There isn't a great way to do this today. Each job is associated with
a single QOS.
One possibility would be to submit one job to each QOS and then
whichever job started first would kill the others. A job submit plugin
could probably handle the multiple submissions (e.g. if the --qos
option has multiple comma-separated names, then submit one job for
each QOS). Offhand I'm not sure what would be a good way to identify
and purge the extra jobs. Some variation of the --depend=singleton
logic would probably do the trick.
2. Gres: Adding number of GPU's or other Gres quantities to the QoS
that can be used.
This has been discussed, but not implemented yet.
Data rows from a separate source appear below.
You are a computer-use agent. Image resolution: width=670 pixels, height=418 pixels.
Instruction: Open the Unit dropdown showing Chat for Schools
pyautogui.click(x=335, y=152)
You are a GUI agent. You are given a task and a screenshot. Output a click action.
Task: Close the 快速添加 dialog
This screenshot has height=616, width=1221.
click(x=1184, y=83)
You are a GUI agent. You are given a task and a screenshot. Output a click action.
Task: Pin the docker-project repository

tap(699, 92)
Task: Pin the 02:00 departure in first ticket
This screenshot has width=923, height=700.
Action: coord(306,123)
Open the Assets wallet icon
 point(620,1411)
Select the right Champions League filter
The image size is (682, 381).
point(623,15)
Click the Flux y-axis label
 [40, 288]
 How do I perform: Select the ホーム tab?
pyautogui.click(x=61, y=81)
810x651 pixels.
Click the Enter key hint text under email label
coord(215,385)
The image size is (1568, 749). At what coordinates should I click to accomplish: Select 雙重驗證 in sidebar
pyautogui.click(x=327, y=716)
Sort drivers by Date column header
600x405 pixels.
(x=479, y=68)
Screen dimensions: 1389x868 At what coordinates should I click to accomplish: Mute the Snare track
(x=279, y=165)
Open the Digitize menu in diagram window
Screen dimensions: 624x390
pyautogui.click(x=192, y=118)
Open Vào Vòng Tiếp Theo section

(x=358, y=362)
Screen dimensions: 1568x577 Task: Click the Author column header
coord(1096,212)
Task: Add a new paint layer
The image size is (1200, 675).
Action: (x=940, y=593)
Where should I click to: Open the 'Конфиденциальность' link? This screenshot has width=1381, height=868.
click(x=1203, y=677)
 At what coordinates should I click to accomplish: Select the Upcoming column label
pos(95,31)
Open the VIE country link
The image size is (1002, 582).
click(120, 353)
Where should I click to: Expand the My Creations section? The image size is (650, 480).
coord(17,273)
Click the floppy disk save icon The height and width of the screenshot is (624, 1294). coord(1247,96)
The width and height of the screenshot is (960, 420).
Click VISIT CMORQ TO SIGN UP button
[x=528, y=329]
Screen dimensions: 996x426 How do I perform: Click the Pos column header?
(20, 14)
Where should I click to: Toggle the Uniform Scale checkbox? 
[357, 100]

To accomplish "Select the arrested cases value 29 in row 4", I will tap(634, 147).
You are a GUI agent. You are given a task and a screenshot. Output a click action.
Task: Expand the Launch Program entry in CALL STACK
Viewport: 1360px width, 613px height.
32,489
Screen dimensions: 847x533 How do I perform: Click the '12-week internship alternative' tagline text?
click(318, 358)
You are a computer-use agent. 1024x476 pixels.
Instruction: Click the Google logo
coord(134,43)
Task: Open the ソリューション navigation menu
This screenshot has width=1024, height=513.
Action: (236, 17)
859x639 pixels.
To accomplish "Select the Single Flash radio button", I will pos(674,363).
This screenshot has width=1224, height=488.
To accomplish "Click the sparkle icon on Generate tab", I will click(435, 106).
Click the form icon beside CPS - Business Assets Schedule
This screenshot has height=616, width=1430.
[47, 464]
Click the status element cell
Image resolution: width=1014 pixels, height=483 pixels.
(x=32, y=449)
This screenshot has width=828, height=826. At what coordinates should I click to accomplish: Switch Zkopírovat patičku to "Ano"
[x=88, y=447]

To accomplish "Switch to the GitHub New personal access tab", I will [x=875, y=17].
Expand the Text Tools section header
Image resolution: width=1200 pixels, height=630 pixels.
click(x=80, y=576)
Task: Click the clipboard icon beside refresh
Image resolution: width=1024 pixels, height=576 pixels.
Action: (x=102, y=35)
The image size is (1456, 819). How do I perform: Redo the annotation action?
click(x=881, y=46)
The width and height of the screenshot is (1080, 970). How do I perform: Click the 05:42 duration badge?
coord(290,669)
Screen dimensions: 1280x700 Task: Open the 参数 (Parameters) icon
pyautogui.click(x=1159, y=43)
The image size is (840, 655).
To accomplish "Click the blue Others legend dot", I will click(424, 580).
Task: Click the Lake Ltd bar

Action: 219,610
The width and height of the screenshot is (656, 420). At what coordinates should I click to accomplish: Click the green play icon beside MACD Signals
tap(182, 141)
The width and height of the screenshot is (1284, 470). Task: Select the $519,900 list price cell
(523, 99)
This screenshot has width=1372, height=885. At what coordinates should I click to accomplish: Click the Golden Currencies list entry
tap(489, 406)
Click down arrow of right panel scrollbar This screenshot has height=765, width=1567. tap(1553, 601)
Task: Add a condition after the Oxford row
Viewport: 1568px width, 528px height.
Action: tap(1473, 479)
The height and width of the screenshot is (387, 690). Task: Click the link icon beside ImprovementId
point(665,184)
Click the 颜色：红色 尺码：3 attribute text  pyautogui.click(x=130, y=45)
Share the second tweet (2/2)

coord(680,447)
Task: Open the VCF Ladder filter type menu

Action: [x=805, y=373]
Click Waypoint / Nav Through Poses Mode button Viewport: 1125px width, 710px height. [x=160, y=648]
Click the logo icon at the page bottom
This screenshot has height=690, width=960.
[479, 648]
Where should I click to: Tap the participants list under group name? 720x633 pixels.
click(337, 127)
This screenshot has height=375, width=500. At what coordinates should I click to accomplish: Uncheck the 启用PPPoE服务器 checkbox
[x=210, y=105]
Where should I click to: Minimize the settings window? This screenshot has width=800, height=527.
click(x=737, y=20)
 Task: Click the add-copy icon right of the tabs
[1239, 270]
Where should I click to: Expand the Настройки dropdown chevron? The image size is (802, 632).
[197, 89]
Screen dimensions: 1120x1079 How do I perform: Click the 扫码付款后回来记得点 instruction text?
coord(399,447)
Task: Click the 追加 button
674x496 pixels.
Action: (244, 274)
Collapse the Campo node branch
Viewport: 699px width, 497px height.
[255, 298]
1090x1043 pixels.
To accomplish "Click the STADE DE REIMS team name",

3. Requeue/No Requeue: There are some partitions we want to allow QoS
to requeue, others we don't. For instance we have a general queue
which we don't want requeue on, but we also have a backfill queue
that we do permit it on. If the QoS could kill the backfill jobs
first to find space, and just wait on the general queue that would be
great. We haven't experimented with QoS Requeue but we may in the
future so this is just looking forward.
You can configure differtent preemption mechanisms and preempt by
either QoS or partition. Take a look at:
http://slurm.schedmd.com/preempt.html
For example, you might enable QoS high to requeue jobs in QoS low,
but wait for jobs in QoS medium.
There is no mechanism to configure QoS high to preempt jobs by
partition.
We were also wondering if jobs asking for Gres could get higher
priority on those nodes, such that they can grab the GPU's and leave
the CPU's for everyone else. After all the Gres resources are
usually scarcer than the CPU resouces and we would hate for a Gres
resource to idle just because all the CPU jobs took up the slots.
-Paul Edmon-
This has also been discussed, but not implemented yet. One option
might be to use a job_submit plugin to adjust a job's nice option
based upon GRES.
There is a partition parameter MaxCPUsPerNode that might be useful to
limit the number of CPUs that are consumed on each node by each
partition. You would probably require a separate partition/queue for
GPU jobs for that to work well, so that would probably not work for you.
Let me know if you need help pursuing these options.
Moe Jette